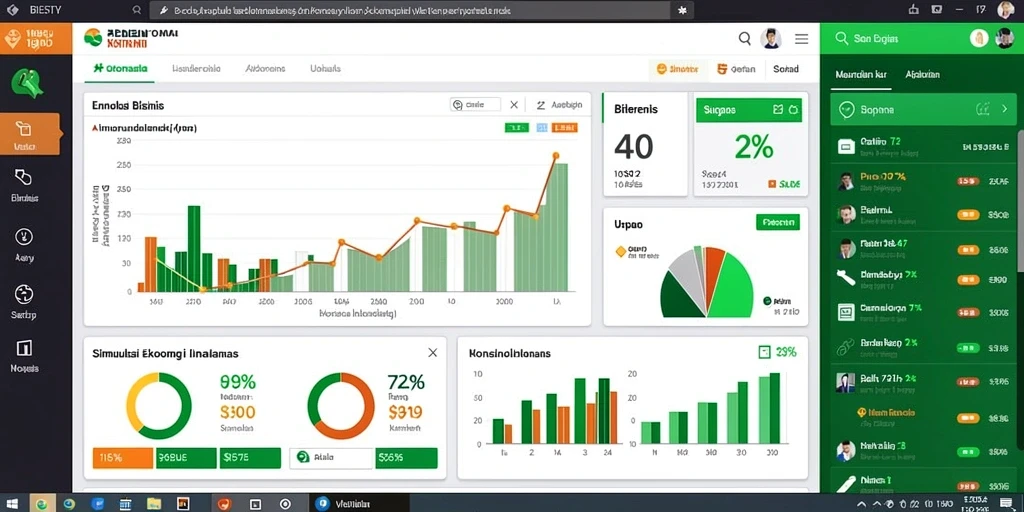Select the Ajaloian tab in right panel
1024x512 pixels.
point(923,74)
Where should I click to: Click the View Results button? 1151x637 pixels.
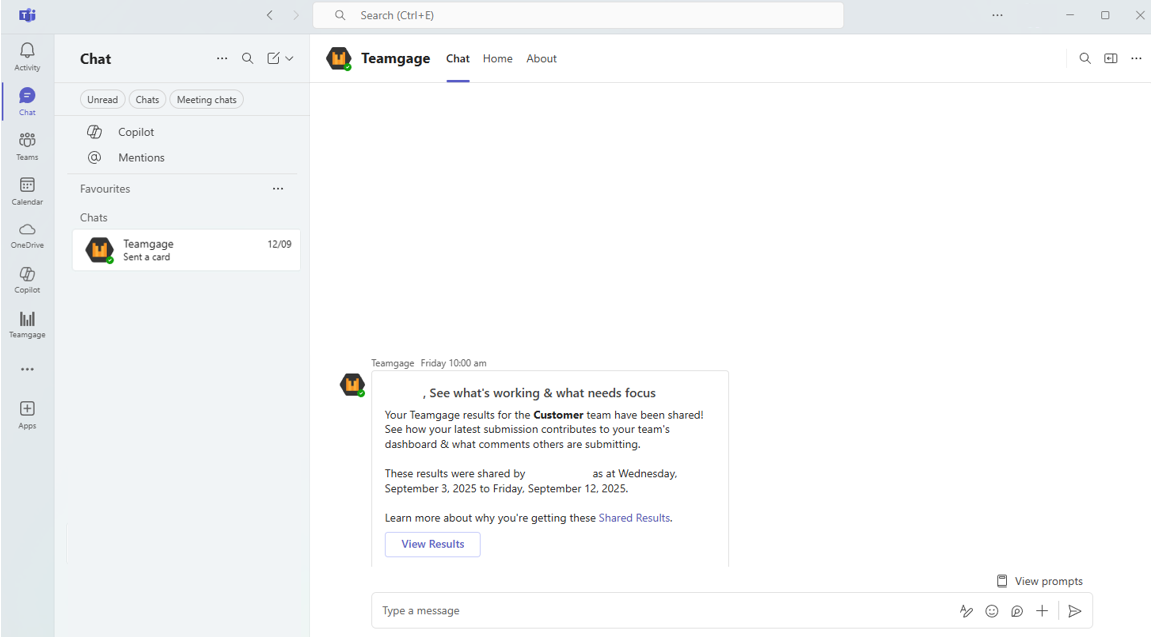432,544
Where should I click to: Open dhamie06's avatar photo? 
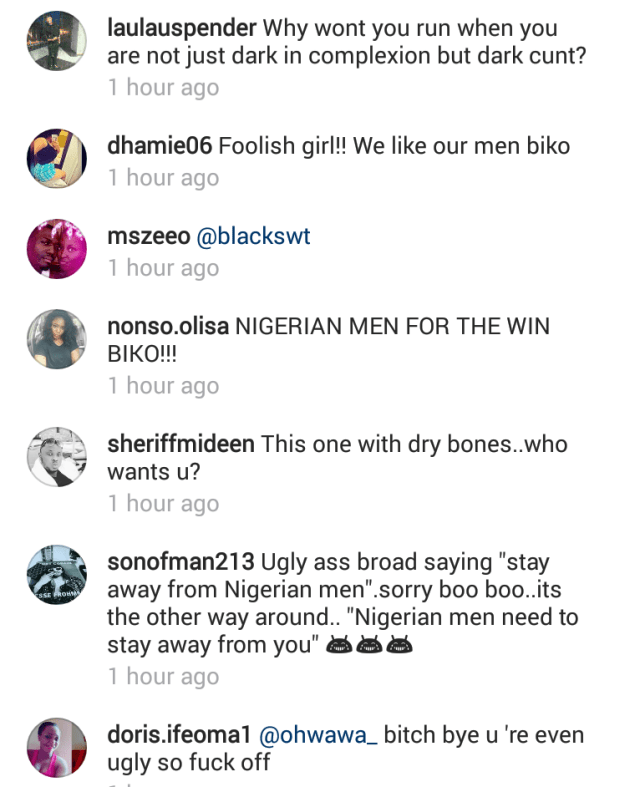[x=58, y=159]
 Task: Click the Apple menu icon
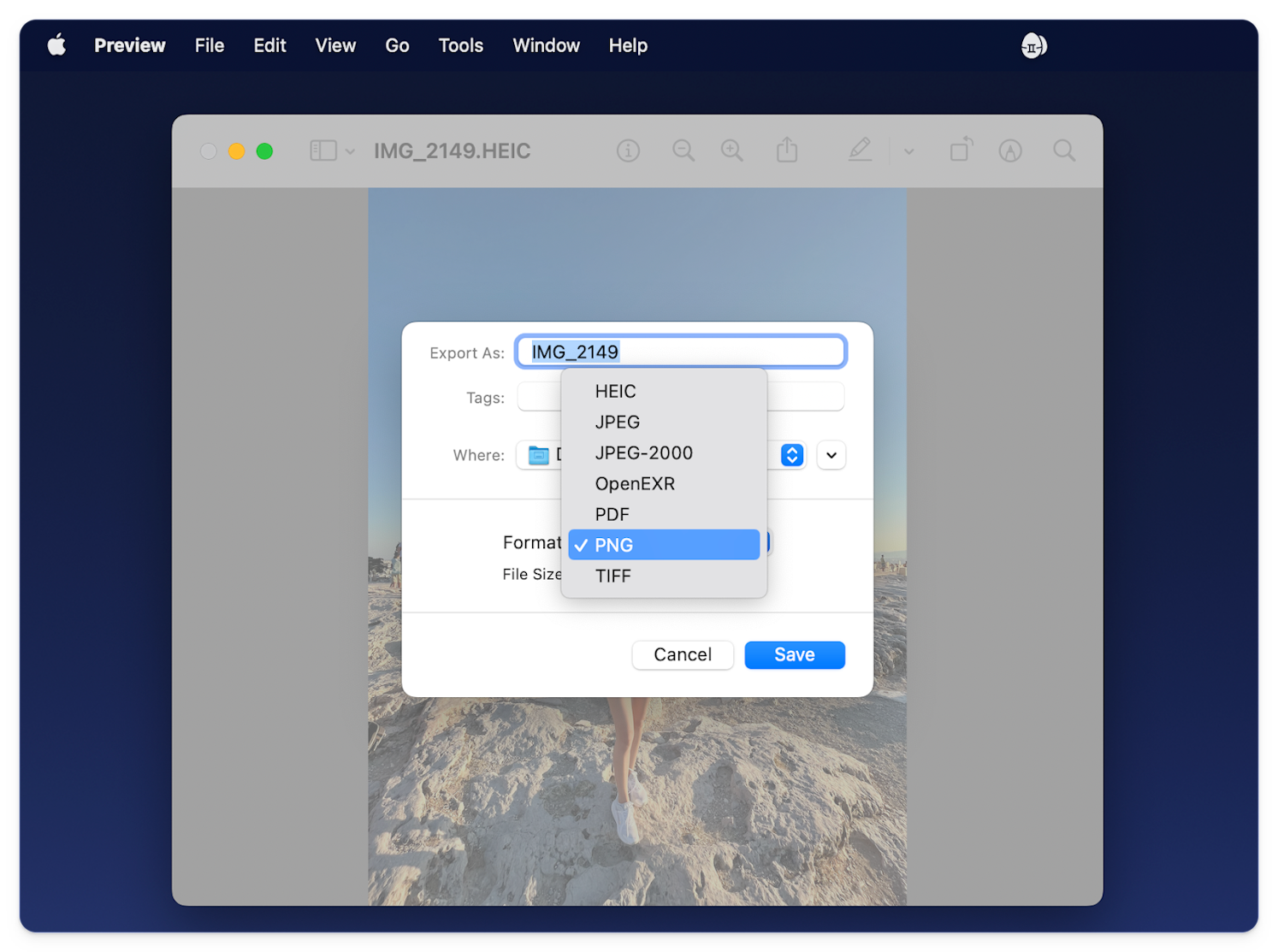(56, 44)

* * *

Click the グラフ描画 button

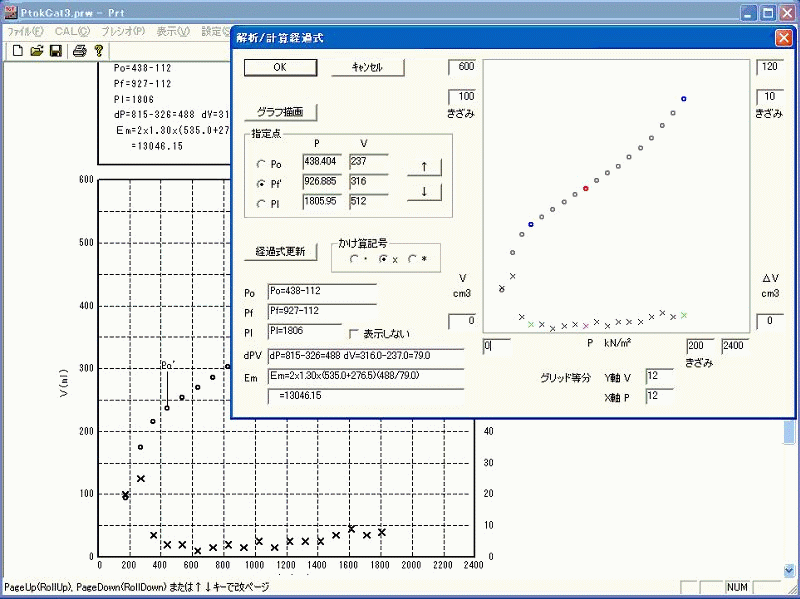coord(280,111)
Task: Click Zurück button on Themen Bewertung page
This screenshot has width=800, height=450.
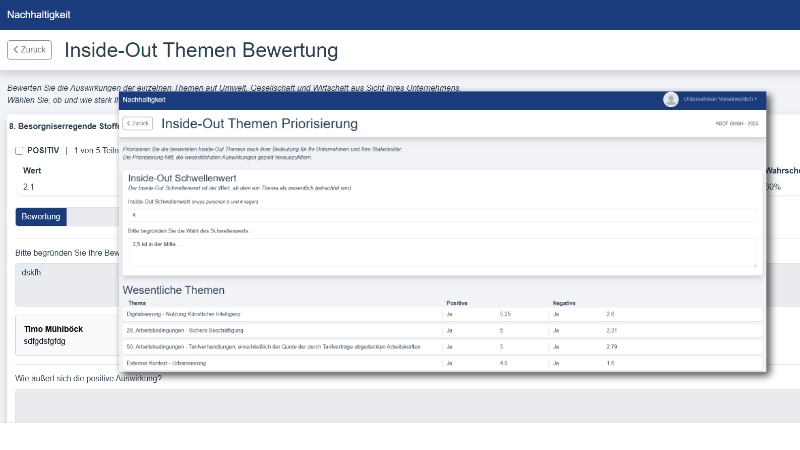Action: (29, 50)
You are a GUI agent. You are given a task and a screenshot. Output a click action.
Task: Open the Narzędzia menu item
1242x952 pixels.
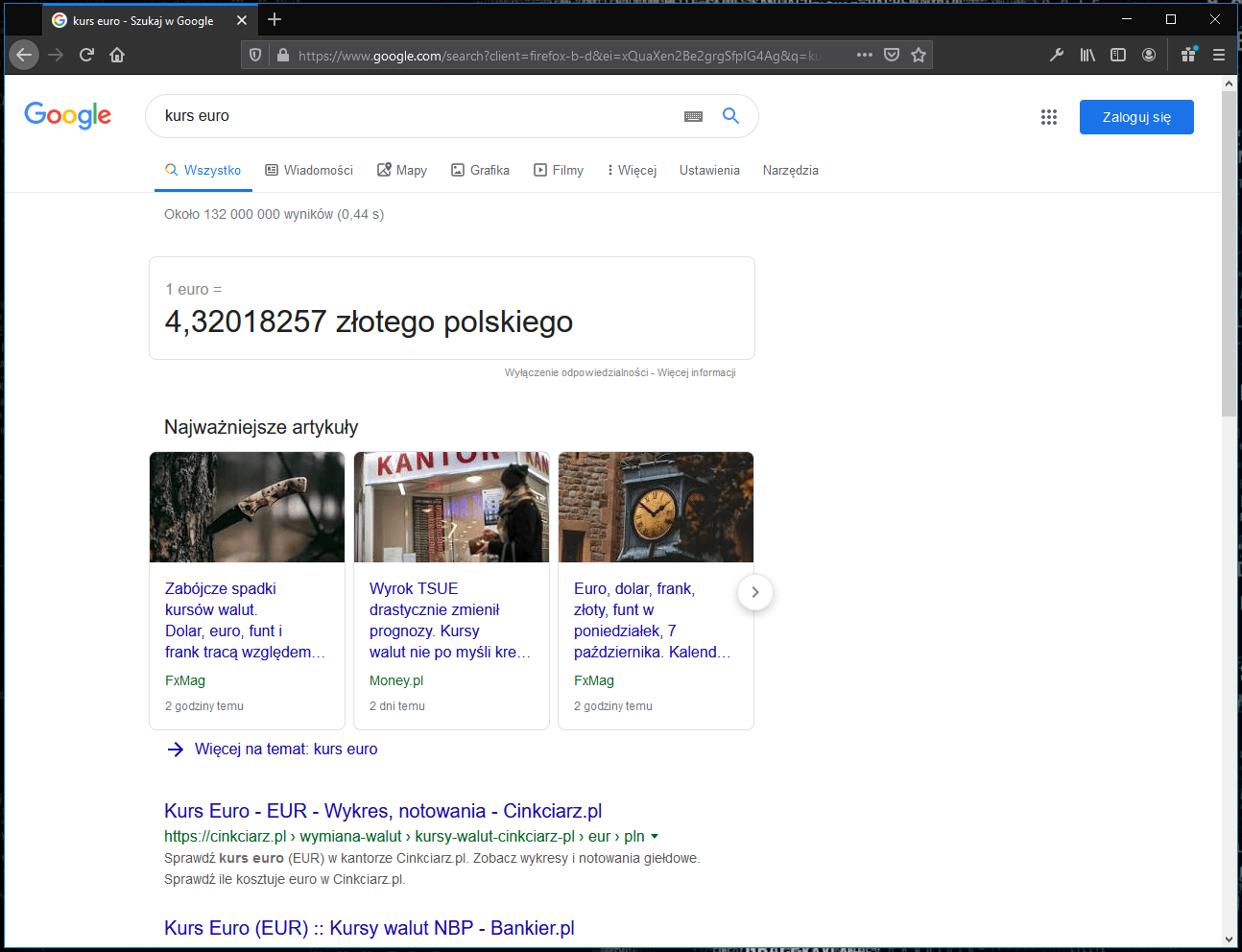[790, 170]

* * *

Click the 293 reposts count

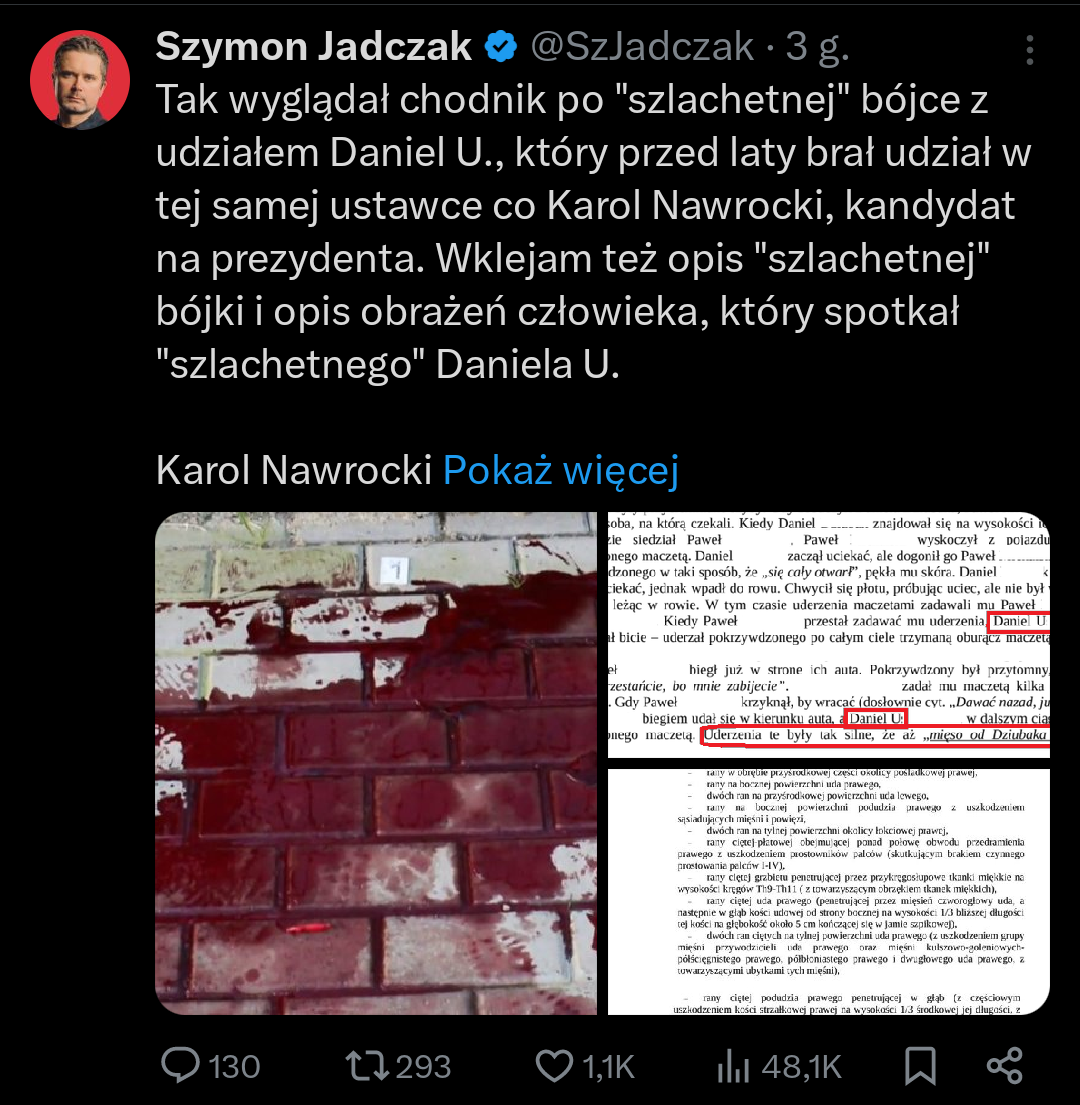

→ **JOB**:
Return each line of the records that contains the word "Where", treating uppercase and lowercase letters as different.

→ **SOLUTION FOR THIS EXERCISE**:
Where should I click to: Click the View Results button? 1151x637 pixels.
Where should I click to: Open dhamie06's avatar photo? 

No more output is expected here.